Pemkot Surabaya melalui Disbudporapar telah melakukan sejumlah persiapan, mulai dari penyesuaian ruangan, perbaikan AC Central, hingga perbaikan sarana dan prasarana lain yang di butuhkan demi suksesnya penyelenggaraan.
Ada dua tempat yang saat ini sudah digunakan untuk latihan para atlet yang sudah terlebih dahulu datang. Dari 28 Juli kemarin sudah ada tim dari berbagai Negara yang tiba di kota Pahlawan ini.
“Terhitung mulai tanggal 28 Juli sebagaian tim sudah pada datang. Mereka akan melakukan official training di Gelora Pancasila dan DBL Arena sebelum acara kompetisi resmi di mulai,” ujarnya.
Sekedar informasi DBL Arena yang saat ini sudah berganti nama menjadi Jawapos Arena pernah menjadi saksi bisu lolosnya Timnas Voli Putra U20 ke kejuaraan dunia, itu bisa dijadikan motivasi Timnas Putri U-21 untuk mengulang sejarah yang baik.
Demi memberikan energi tambahan kepada para atlet yang berjuang, Hidayat mengajak arek-arek Suroboyo untuk ikut memberikan semangat dengan dukungan mereka dilapangan.
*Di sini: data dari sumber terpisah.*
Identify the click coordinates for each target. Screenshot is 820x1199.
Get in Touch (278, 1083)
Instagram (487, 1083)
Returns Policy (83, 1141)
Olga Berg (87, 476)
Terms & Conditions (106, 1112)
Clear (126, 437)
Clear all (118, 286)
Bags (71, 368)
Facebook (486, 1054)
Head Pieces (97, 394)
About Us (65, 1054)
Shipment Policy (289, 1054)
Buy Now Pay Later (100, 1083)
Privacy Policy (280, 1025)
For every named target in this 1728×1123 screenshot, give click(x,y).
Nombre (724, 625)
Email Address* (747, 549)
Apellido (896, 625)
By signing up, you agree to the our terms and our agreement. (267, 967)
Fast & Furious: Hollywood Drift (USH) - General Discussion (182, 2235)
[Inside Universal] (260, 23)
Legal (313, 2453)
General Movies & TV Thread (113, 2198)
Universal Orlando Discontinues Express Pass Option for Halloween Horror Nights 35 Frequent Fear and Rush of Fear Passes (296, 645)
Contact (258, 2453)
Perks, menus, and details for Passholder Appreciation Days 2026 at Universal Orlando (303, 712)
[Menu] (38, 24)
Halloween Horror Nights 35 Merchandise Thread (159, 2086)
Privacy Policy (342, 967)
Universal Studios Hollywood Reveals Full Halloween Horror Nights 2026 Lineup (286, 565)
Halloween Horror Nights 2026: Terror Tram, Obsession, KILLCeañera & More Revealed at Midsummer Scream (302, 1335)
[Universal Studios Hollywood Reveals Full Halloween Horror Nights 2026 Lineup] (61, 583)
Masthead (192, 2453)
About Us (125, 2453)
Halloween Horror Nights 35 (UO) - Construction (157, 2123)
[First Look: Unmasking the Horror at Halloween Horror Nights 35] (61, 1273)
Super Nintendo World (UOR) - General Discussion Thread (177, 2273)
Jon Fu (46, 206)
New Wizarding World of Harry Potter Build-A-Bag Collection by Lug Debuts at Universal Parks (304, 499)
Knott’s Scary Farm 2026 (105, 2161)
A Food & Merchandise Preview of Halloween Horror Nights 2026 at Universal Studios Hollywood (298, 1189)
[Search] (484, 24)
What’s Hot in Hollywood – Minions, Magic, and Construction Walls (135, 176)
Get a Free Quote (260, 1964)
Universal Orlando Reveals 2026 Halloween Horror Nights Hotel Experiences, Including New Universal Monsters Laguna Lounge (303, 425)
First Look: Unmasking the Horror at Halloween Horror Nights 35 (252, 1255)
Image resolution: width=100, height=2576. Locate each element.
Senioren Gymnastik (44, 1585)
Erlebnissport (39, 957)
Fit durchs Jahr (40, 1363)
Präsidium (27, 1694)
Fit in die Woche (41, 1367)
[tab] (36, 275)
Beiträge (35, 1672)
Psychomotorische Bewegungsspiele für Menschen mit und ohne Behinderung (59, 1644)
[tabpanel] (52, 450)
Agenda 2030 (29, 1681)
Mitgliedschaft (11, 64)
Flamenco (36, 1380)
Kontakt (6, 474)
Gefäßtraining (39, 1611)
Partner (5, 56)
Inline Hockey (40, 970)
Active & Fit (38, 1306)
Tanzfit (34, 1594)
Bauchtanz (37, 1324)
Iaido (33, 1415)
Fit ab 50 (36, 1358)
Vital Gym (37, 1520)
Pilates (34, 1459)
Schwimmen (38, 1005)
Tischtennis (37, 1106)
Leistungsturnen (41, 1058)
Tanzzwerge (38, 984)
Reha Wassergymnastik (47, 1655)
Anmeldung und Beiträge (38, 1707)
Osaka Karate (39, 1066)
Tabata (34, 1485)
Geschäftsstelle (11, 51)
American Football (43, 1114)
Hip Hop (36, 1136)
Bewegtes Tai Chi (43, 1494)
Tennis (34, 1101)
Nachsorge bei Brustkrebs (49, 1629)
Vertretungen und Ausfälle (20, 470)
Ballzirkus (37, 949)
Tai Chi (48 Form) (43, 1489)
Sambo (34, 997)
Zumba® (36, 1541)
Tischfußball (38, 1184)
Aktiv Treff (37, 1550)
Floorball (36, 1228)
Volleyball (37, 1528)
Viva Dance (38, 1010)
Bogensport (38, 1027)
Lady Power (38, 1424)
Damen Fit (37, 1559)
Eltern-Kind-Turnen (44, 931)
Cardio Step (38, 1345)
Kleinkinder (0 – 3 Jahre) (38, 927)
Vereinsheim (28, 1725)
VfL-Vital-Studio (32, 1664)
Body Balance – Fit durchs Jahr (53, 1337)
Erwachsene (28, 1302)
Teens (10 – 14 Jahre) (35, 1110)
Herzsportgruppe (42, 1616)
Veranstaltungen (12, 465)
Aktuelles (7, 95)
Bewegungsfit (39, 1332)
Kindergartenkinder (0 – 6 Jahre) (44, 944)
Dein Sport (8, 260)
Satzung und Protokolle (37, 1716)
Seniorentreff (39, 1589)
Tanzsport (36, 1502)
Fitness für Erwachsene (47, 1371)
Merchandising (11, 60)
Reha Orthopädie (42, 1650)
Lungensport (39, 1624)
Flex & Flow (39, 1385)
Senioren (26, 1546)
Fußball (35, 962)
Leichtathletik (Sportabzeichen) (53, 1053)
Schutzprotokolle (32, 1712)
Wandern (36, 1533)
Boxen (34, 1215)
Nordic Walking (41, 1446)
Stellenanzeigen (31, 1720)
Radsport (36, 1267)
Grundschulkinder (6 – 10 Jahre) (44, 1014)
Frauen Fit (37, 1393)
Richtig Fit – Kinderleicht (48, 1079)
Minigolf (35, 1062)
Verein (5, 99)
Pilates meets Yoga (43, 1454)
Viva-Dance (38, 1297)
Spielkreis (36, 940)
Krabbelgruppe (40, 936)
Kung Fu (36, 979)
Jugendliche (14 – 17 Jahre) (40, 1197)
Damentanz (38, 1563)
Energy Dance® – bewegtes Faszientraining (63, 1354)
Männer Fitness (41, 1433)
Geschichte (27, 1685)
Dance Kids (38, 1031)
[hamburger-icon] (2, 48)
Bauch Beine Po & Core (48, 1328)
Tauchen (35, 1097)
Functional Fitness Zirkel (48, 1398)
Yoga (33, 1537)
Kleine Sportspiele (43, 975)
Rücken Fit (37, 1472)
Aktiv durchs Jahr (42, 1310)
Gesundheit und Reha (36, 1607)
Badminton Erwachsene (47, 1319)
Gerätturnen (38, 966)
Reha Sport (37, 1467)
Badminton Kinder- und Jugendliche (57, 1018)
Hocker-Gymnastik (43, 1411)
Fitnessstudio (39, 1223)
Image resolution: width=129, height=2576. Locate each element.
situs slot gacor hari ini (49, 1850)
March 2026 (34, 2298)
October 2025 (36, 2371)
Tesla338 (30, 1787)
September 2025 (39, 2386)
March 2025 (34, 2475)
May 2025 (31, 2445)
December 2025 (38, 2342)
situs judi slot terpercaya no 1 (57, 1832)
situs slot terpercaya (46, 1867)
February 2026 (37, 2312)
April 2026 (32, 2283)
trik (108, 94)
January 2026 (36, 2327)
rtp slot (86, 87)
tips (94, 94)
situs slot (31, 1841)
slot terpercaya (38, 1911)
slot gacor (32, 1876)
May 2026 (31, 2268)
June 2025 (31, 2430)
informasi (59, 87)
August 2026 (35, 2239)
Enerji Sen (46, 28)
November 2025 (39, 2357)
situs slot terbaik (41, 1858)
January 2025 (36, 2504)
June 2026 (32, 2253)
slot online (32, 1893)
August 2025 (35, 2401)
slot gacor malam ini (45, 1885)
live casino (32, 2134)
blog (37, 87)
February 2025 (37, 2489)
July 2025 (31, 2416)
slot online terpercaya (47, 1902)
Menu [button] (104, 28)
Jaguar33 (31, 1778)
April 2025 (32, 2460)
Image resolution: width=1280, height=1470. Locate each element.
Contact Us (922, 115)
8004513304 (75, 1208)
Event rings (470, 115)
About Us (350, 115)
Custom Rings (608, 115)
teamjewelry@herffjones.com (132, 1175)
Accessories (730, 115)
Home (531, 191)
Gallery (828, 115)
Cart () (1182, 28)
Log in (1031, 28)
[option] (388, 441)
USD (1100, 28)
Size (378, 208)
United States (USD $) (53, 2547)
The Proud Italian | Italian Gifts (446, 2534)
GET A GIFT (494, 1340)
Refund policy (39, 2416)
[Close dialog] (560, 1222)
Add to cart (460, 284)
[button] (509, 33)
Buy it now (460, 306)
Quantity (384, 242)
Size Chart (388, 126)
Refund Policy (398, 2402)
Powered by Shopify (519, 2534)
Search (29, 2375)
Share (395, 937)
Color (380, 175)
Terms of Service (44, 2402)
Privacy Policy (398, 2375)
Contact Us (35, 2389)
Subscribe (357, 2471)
Support dari penonton tentu bisa membangkitkan daya juang dari talenta-talenta voli berbakat Indonesia.
Kejuaraan dunia voli ini bukan sekadar turnamen olahraga, akan tetapi juga sebagai penyemangat talenta muda voli di Indonesia, khususnya di Kota Surabaya. Adanya kejuaraan dunia voli ini, ia berharap, Kota Surabaya bisa menarik lebih banyak lagi event olahraga, baik di skala nasional maupun internasional ke depannya.
“Kami berkomitmen bisa menarik sebanyak mungkin event olahraga ke Surabaya. Termasuk itu nasional maupun internasional. Tujuannya yaitu untuk semakin menguatkan Surabaya sebagai Kota Olahraga,” tandasnya.